Desde la mesa se señaló que la conselleira de Mar, Rosa Quintana, se ha comprometido «a estudar unha a unha» las alegaciones presentadas de los mejilloneros, que son muchas y muy detalladas, según sus representantes.
Llamamiento a la calma
Aunque un nutrido grupo de asistentes pedían declarar la guerra de forma inmediata a la Administración, desde la mesa se hizo un llamamiento a la calma, al entender que, antes de nada, hay que esperar a que la Xunta de respuesta a las alegaciones. Si esta no gusta, si no convence, llegará la hora de «facer todo o que sexa necesario». «Mirade o que nos xogamos. A lei, tal e como está posta, se non se cambia, suporá que dentro de entre cinco e dez anos o 90 % dos que hoxe estamos aquí deixaremos de ser mexilloeiros», señaló Amador Mallo.

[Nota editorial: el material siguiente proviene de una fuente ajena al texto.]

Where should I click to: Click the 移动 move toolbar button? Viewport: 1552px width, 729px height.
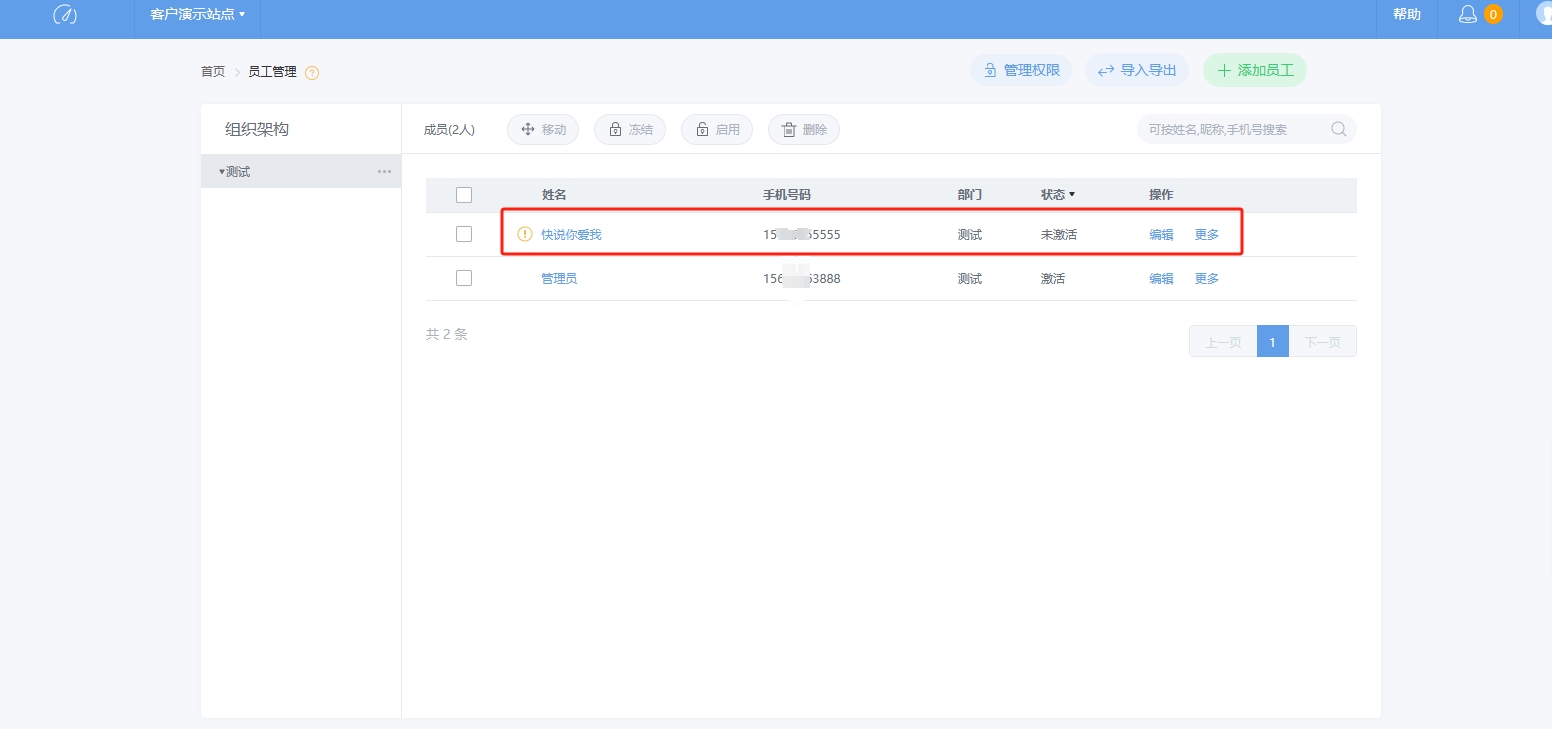[543, 130]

La conselleira de Mar, Rosa Quintana, no entiende las airadas críticas y el profundo rechazo que entre el sector ha provocado el borrador de la ley. Ayer por la mañana, la titular del departamento autonómico aseguró que este texto pretende aportar «seguridade xurídica» al sector, y dejar «as portas abertas para o seu desenvolvemento futuro». Quintana instó a todos los protagonistas de este encendido debate -las cofradías también están en plena campaña de oposición a la ley- a «que presenten alegacións a este anteproxecto para que nos axuden a melloralo». Se brindó para mantener reuniones informativas con todos aquellos colectivos que así lo soliciten para aclarar todas las dudas existentes.